The doctor laughed, and said, “Good,” again, but the second time Creepy had a different answer.

“The princess cut them for me, but some one else who was with her jumped through the window and brought them to me. He was handsome, too,” and then the doctor had two to envy, instead of one.

He would not have disturbed himself much about it, though, if he had seen that it was only Aleck, and had heard him at that very moment telling Nelly, with great fun in his eyes, that it was all very fine for him to play humble servant and dispense her favors, until some older pair of beseeching eyes than their new visitor’s should stand pleading before the door.

But Nelly’s sweet thoughts were wandering off after Creepy, and she would have envied the doctor to his heart’s content had she known that he had the happiness of doing every day and all day long what had only fallen in her way two or three times, and might never come again.

“I wish we knew where the little fellow lives, Aleck, and whom he belongs to. Somebody is kind to him, I know; but it seems strange they don’t provide him with a few flowers of his own, he seems so ravenous for them. I’m almost glad they don’t, though, it is so delightful to have him coming here now and then.”

The doctor thought it strange, too, and was just then berating himself for a stupid fellow, that it had never occurred to him how they would have brightened up the almshouse the last winter. However, he couldn’t be altogether sorry, and if things had come round so that Miss Halliday’s flowers were straying into the office, and bringing in a light and a fragrance such as the dull, old room had never known before, it was too pleasant to quarrel with altogether.

“An’ what’s the doctor been making up his mind to, now, I wonder?” said old Joan to herself as she lingered about with her dusting one morning. “Something, I ken well eneugh by the glint in his een and the close-pulled line about his lips. Something is sure to happen when his face sets itsel’ that fashion;” and she was right.

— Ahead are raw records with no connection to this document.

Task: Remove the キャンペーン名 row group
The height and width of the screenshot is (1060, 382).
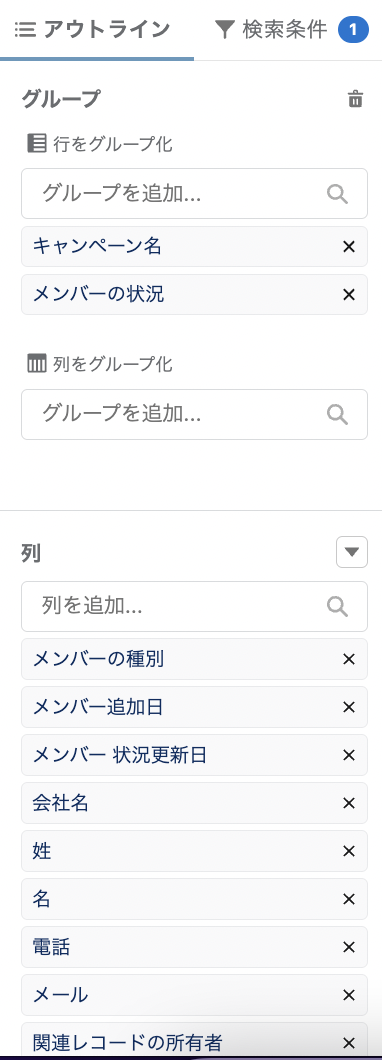Action: 349,247
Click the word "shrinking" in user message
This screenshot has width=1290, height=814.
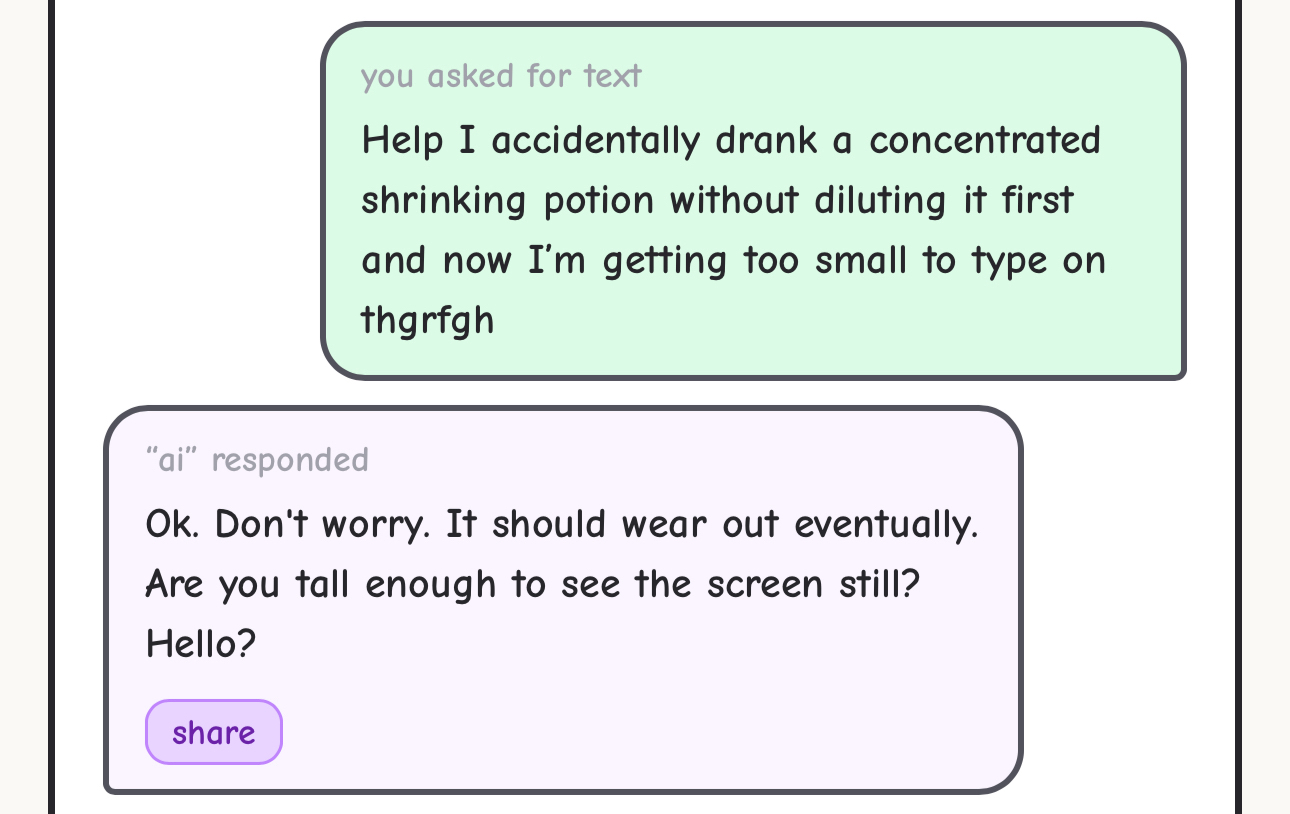(x=443, y=200)
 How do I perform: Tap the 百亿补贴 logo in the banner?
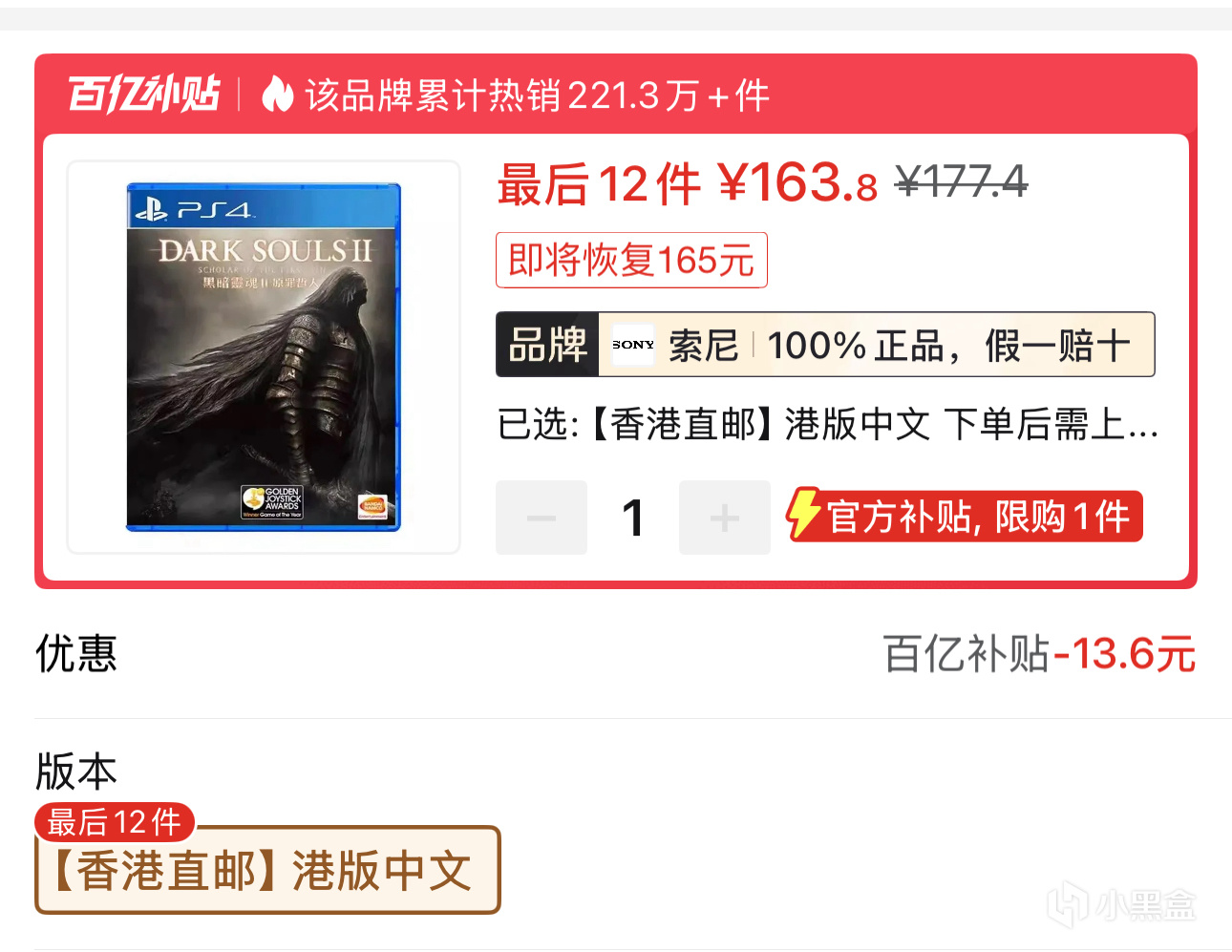coord(144,95)
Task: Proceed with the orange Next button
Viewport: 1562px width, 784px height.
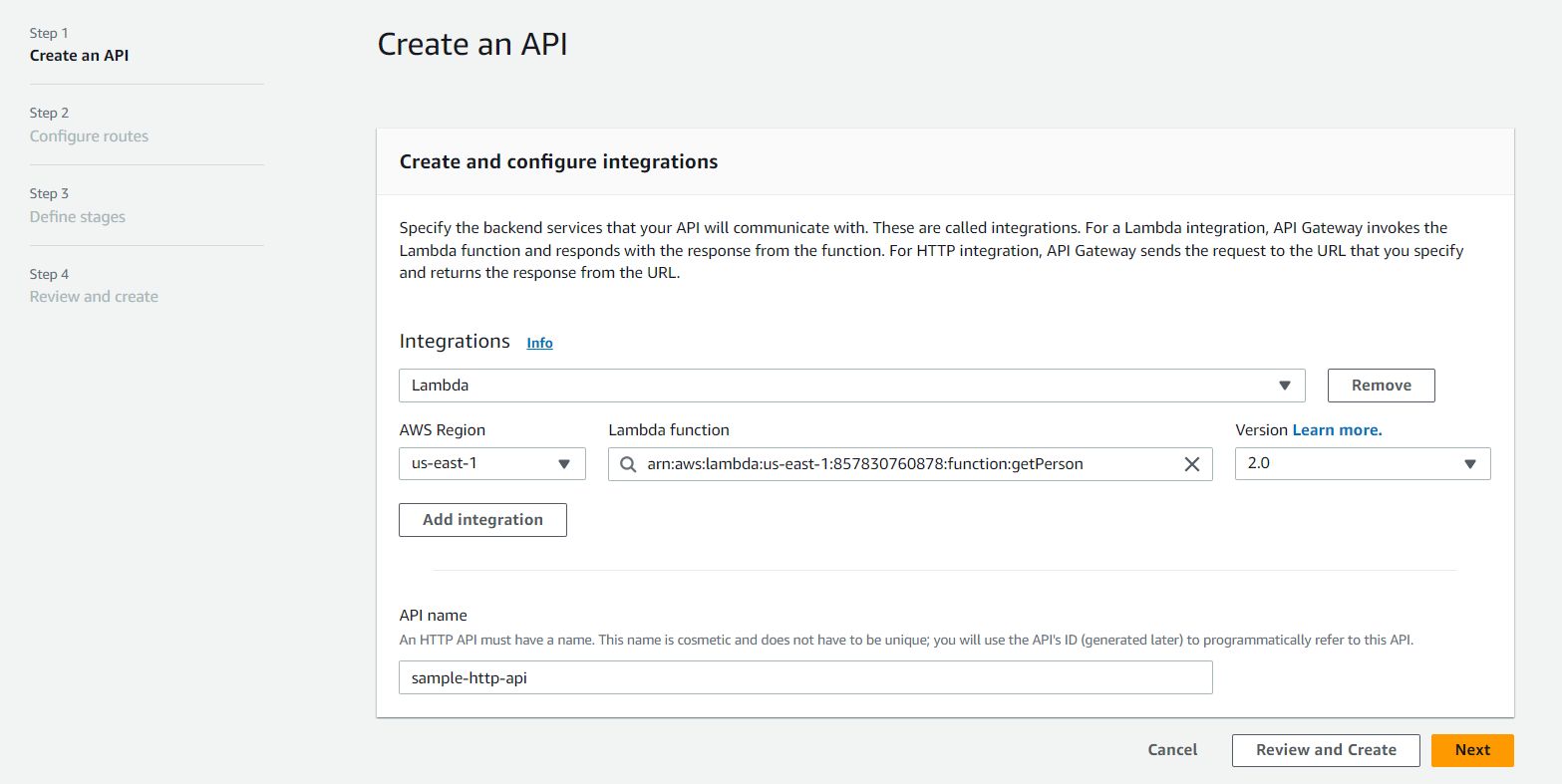Action: (x=1472, y=750)
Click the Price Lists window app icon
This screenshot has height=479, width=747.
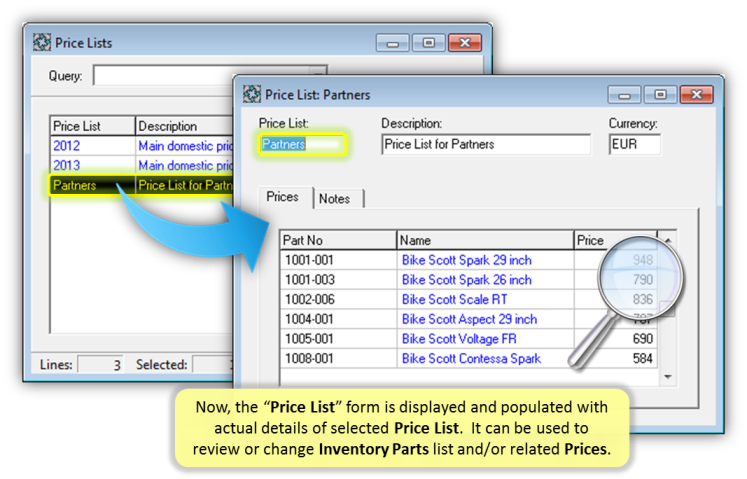42,43
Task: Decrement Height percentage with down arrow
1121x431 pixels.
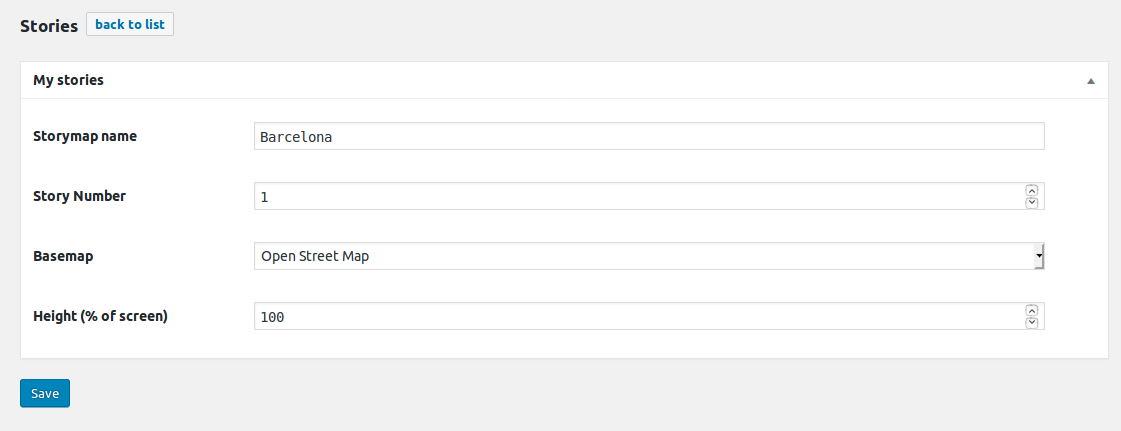Action: 1032,322
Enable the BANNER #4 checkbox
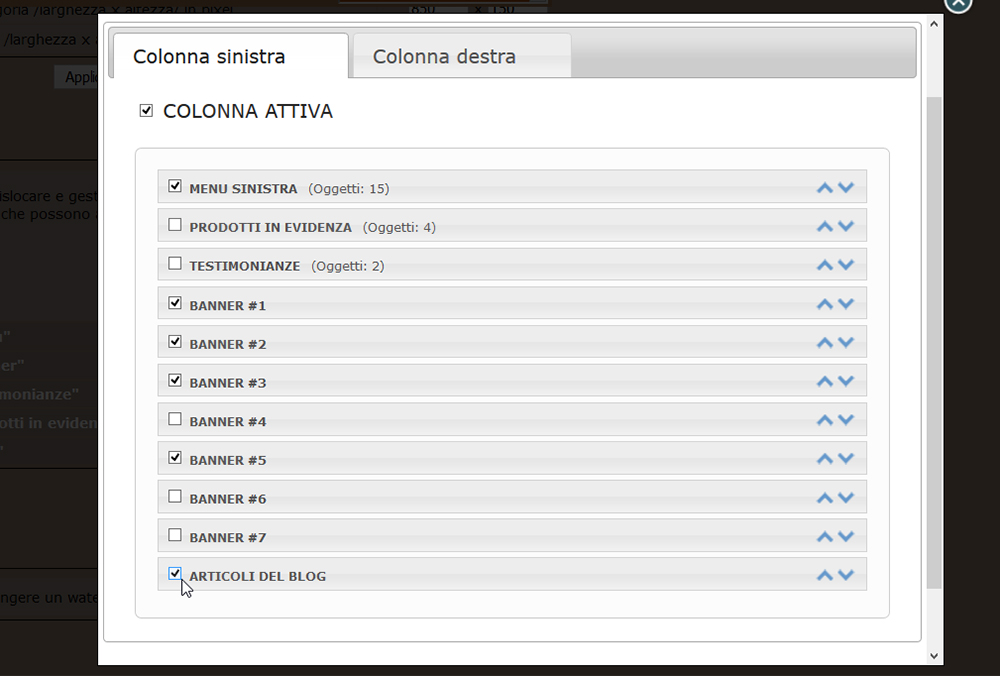 coord(175,419)
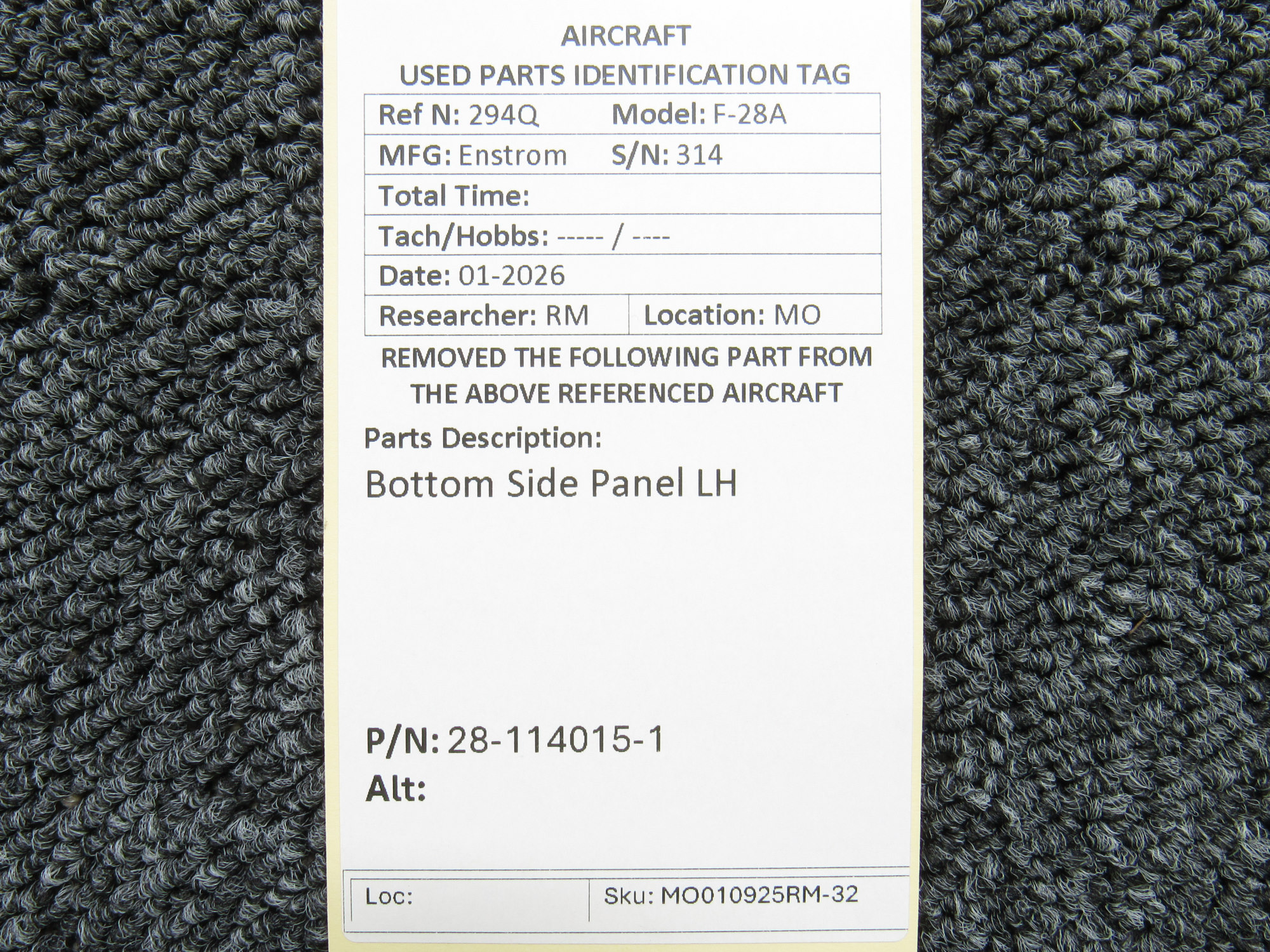Click the MFG value Enstrom

512,155
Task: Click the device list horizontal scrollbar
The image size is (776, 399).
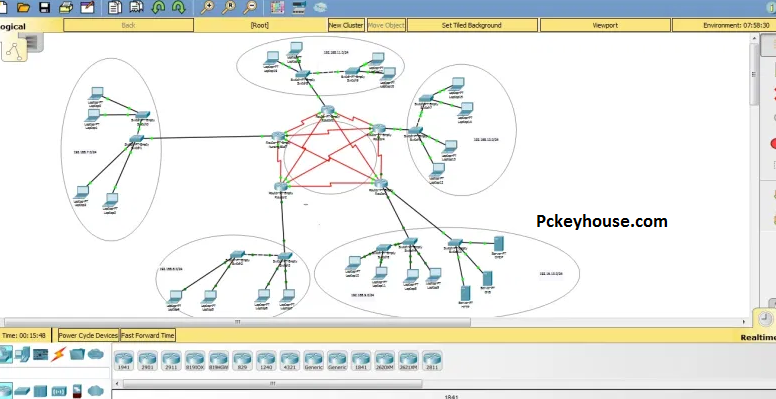Action: (272, 384)
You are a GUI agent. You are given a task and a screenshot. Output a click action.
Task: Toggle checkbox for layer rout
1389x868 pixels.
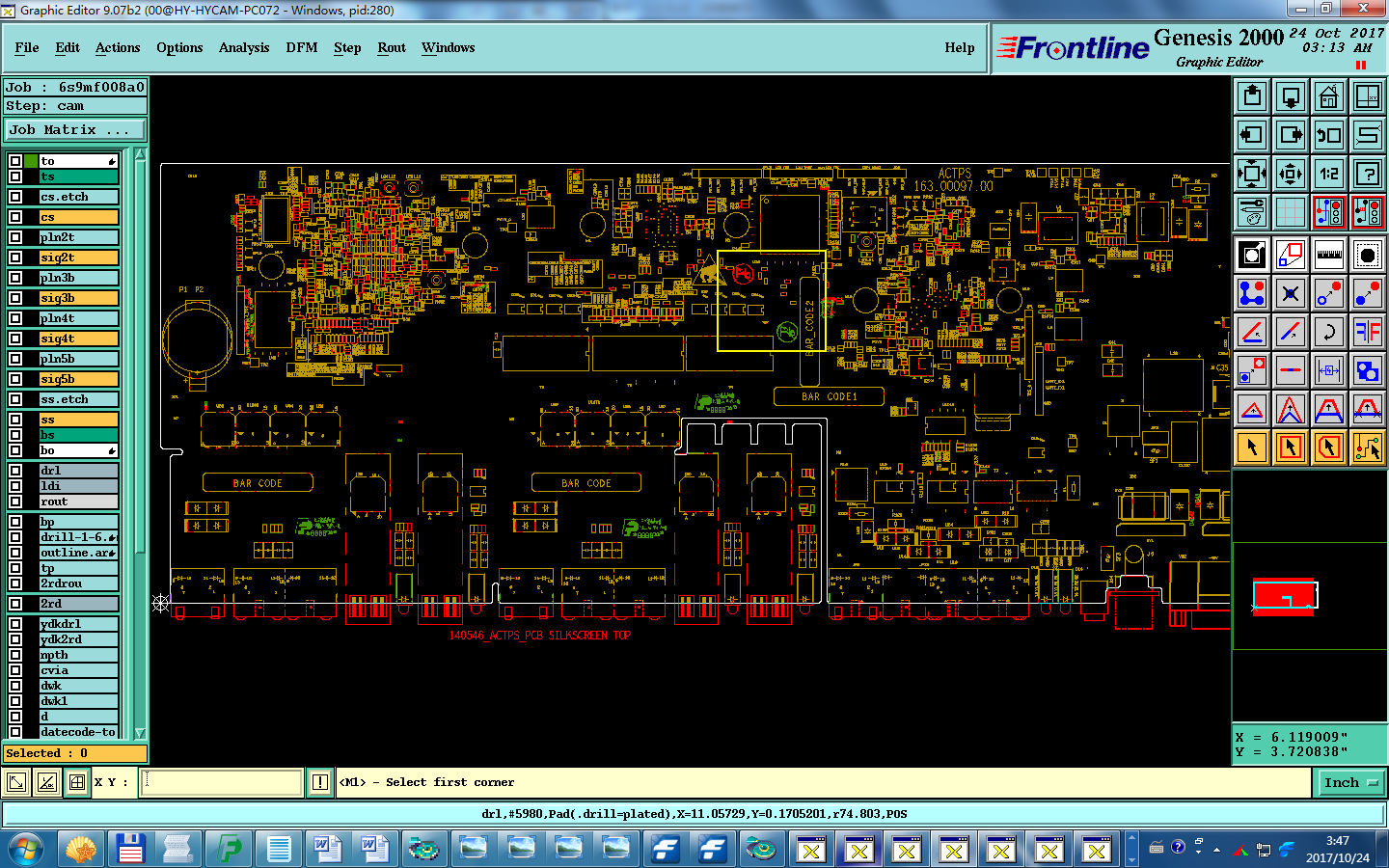tap(15, 502)
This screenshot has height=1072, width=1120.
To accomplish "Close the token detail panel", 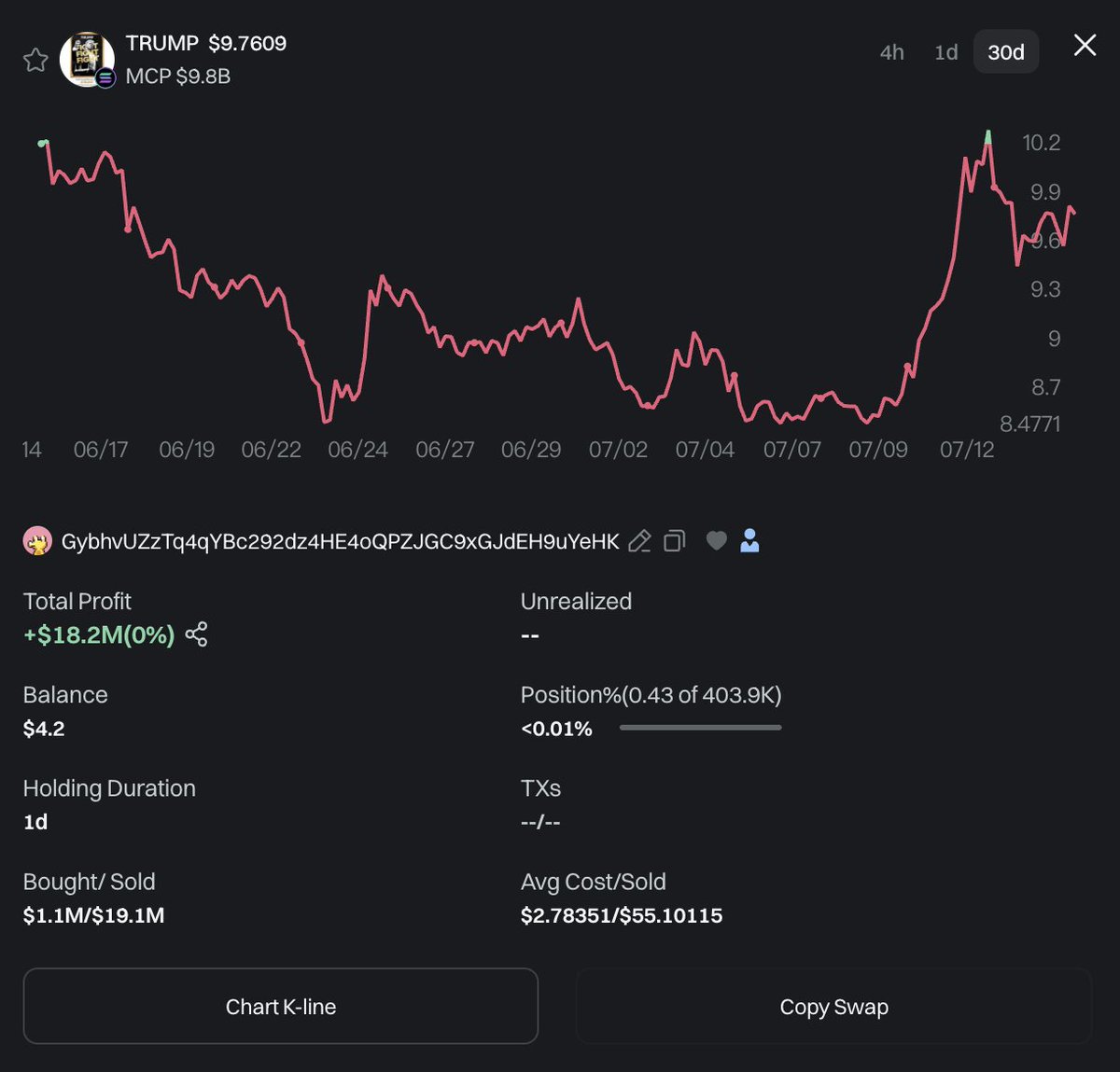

“Joan,” he said, “the boy is ready to go to school. It is high time; it’s altogether too dull music shut up here with only an old woman and a young doctor to speak to from one day to another. The last term of the year is half out, it is true, but he had better go the half and make a few acquaintances to amuse himself with through the long vacation, and then he’ll be ready to start fair and square when the next year begins.”

“Hoot, mon,” she said, “canna ye see that the wee bairnie is doing weel enough whaur he bides, that ye maun tak him and turn him loose amang a parcel o’ boys that’s mair like wild animals than anything fit to be trusted wi’ a tender flower ye hae but just now taught to haud up its head a bit at the best? Only let ane o’ them trample down your wark wi’ a rough-shod foot, an’ whaur would it be then?”

“That would be an ugly piece of work,” said the doctor; “but boys are not so bad as you think, and a wild animal would be a mild term for one that wouldn’t lend a helping hand when a little fellow like Creepy came in his way. And that’s the very thing I want; there are some things you and I can’t do for him, let our will be ever so good.”

“Weel, weel,” said Joan, “its no becoming for me to be disputing wi’ a doctor about his patient; but if any harm comes, it may need doctor and nurse baith to bring things right again.”

“We wont look for anything of that kind,” said the doctor; “and as for ‘bringing things right,’ I don’t see that much help is needed from anybody just now. Did you ever think the boy would stand as straight, or walk as fast, as you see him to-day? It’s about time to say Good-by to that name of his, I think, though I don’t know exactly where to look for another.”

“And what need hae ye o’ anither, if anither means aught different frae your ain?” said Joan. “Havena ye as fair a name as the world turns its ear to, and dinna ye intend keeping the bairn near eneugh yoursel’ to let him hae a share in it? What harm wad come to ony o’ us if folk should learn to ca’ him Thorndyke?”

“None in the world,” said the doctor, laughing, “and if you and he are agreed, we’ll call it settled.”